### THE DATA:
::::::::
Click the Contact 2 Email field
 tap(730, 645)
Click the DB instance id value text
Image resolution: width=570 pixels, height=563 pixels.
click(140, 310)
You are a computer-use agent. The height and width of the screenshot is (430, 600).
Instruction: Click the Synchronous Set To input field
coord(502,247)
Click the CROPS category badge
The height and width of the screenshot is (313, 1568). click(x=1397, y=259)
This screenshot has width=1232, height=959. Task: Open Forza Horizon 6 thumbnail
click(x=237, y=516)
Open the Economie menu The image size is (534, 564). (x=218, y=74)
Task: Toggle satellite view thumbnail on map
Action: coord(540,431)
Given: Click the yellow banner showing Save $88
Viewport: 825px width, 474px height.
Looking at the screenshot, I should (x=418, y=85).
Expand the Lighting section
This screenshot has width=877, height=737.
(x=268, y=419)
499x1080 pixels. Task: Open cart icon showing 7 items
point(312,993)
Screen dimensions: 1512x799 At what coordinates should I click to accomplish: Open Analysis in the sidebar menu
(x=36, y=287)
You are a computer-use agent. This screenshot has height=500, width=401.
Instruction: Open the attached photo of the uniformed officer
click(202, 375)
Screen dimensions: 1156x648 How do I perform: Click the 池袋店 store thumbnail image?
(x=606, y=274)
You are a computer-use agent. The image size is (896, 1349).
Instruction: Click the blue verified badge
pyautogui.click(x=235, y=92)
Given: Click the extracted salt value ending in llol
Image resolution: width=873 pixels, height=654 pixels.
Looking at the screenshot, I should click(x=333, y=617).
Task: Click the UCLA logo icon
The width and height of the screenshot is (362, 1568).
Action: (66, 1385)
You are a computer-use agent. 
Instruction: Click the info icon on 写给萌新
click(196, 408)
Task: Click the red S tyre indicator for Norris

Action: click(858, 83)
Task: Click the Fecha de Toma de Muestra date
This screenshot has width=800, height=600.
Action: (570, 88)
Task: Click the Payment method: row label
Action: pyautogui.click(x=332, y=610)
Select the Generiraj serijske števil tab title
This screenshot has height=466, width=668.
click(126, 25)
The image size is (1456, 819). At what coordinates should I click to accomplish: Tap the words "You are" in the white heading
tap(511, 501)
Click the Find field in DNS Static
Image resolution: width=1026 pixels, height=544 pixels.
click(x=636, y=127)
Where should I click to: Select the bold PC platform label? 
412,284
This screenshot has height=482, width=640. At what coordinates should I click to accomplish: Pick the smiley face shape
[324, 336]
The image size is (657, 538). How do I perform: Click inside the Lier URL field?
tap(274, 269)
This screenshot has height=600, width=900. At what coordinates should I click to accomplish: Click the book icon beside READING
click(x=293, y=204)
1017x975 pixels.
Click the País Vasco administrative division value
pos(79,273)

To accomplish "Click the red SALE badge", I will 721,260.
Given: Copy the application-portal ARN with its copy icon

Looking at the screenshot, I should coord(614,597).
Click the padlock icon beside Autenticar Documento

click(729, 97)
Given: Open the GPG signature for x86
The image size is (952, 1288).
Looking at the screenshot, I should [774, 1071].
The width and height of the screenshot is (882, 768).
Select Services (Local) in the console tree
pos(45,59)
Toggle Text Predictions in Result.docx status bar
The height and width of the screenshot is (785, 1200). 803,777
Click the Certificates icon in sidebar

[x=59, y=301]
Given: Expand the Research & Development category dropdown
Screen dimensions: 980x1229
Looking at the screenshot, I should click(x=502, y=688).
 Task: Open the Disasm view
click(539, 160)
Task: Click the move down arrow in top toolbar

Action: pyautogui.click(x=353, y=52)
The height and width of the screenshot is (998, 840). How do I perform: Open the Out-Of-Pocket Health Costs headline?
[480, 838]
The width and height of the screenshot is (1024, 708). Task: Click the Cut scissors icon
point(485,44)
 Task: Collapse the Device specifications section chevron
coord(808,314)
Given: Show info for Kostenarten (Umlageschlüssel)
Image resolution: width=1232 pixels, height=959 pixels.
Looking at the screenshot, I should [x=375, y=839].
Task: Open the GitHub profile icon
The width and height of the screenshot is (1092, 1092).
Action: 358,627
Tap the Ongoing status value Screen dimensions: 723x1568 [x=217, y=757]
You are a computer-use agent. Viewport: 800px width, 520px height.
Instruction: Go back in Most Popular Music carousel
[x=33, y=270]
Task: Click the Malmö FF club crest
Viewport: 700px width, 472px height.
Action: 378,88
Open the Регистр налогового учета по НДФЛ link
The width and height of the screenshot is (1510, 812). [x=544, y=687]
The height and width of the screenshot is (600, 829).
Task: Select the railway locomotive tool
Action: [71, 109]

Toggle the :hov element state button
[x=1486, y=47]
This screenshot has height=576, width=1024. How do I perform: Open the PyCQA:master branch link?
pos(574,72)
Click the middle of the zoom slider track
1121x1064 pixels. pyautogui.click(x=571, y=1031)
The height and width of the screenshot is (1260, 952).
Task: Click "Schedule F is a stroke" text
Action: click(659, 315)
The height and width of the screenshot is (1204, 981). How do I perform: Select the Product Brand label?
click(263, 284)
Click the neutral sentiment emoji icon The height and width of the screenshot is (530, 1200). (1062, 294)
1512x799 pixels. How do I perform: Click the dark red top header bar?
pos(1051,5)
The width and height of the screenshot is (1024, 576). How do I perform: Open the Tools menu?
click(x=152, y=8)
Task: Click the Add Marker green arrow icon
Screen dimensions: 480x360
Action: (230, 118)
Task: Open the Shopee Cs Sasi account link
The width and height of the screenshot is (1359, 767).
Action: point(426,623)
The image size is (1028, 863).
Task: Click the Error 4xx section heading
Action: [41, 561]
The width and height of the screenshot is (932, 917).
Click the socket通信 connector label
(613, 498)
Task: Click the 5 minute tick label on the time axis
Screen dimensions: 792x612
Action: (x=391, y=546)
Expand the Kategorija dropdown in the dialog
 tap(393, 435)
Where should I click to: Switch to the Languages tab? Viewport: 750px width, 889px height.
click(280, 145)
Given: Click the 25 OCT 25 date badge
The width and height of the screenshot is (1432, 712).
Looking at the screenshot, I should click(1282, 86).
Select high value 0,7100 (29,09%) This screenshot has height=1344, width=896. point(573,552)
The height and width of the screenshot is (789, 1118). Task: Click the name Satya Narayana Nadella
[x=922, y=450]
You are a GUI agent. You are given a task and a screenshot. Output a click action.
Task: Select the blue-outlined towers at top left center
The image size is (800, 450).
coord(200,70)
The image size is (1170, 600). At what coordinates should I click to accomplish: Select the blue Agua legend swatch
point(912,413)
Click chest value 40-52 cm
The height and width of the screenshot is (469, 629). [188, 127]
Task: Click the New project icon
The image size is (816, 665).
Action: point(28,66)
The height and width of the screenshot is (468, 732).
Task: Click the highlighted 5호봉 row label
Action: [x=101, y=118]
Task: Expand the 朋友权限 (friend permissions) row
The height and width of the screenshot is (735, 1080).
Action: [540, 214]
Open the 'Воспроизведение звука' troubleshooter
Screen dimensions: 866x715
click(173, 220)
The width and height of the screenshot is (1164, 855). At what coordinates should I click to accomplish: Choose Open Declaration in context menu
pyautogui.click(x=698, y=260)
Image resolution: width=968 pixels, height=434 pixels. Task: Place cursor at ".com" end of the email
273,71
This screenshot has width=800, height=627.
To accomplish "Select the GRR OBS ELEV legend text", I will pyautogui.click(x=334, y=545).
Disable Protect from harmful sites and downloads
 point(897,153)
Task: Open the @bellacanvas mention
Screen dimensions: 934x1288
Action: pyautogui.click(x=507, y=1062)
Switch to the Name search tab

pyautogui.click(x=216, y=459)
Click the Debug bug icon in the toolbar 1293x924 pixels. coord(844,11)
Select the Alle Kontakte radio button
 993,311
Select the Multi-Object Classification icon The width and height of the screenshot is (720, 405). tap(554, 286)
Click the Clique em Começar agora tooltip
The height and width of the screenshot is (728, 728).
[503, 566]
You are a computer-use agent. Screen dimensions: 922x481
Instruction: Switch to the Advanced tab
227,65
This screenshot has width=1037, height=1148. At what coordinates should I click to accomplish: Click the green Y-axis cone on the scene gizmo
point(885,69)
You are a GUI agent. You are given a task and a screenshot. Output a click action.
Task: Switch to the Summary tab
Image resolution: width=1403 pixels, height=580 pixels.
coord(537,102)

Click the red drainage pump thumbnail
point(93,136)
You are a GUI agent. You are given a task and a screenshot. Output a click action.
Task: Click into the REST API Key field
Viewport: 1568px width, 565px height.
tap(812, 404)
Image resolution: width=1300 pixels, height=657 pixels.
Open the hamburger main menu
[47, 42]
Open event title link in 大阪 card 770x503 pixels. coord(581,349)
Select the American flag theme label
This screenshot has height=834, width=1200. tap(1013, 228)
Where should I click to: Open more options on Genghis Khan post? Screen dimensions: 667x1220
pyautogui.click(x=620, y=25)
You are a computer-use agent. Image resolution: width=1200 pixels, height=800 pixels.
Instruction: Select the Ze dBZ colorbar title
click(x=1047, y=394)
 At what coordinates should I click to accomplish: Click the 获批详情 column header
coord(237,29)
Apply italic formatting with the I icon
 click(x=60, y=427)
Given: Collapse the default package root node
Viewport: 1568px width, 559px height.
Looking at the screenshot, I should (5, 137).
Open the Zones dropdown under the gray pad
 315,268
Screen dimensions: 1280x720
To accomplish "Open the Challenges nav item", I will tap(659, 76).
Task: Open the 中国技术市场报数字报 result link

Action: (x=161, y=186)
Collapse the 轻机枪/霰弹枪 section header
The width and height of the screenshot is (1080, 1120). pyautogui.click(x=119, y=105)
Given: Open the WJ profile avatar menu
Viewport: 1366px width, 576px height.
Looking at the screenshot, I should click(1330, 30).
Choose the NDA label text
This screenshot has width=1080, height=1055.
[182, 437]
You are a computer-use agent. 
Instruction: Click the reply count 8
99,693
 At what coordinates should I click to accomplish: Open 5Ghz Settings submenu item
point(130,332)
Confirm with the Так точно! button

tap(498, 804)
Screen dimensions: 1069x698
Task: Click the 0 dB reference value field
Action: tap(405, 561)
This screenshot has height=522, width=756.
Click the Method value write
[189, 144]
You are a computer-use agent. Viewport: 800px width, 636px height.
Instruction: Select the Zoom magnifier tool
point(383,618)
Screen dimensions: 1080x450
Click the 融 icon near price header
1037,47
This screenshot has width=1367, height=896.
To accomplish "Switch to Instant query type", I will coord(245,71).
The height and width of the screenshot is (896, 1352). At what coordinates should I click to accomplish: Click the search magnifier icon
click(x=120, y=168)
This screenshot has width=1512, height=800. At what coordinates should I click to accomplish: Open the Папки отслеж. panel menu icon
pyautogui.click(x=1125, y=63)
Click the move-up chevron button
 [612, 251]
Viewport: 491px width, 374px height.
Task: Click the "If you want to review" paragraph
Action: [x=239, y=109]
::::::::
### HOW TO COMPLETE THIS TASK:
Taking the entries above, restate exactly those lines that fall between the line with "The image size is (952, 1288)." and the line with "Given: Show info", keeping both of those lines too.

### ANSWER AREA:
The image size is (952, 1288).
Looking at the screenshot, I should [774, 1071].
The width and height of the screenshot is (882, 768).
Select Services (Local) in the console tree
pos(45,59)
Toggle Text Predictions in Result.docx status bar
The height and width of the screenshot is (785, 1200). 803,777
Click the Certificates icon in sidebar

[x=59, y=301]
Given: Expand the Research & Development category dropdown
Screen dimensions: 980x1229
Looking at the screenshot, I should click(x=502, y=688).
 Task: Open the Disasm view
click(539, 160)
Task: Click the move down arrow in top toolbar

Action: pyautogui.click(x=353, y=52)
The height and width of the screenshot is (998, 840). How do I perform: Open the Out-Of-Pocket Health Costs headline?
[480, 838]
The width and height of the screenshot is (1024, 708). Task: Click the Cut scissors icon
point(485,44)
 Task: Collapse the Device specifications section chevron
coord(808,314)
Given: Show info for Kostenarten (Umlageschlüssel)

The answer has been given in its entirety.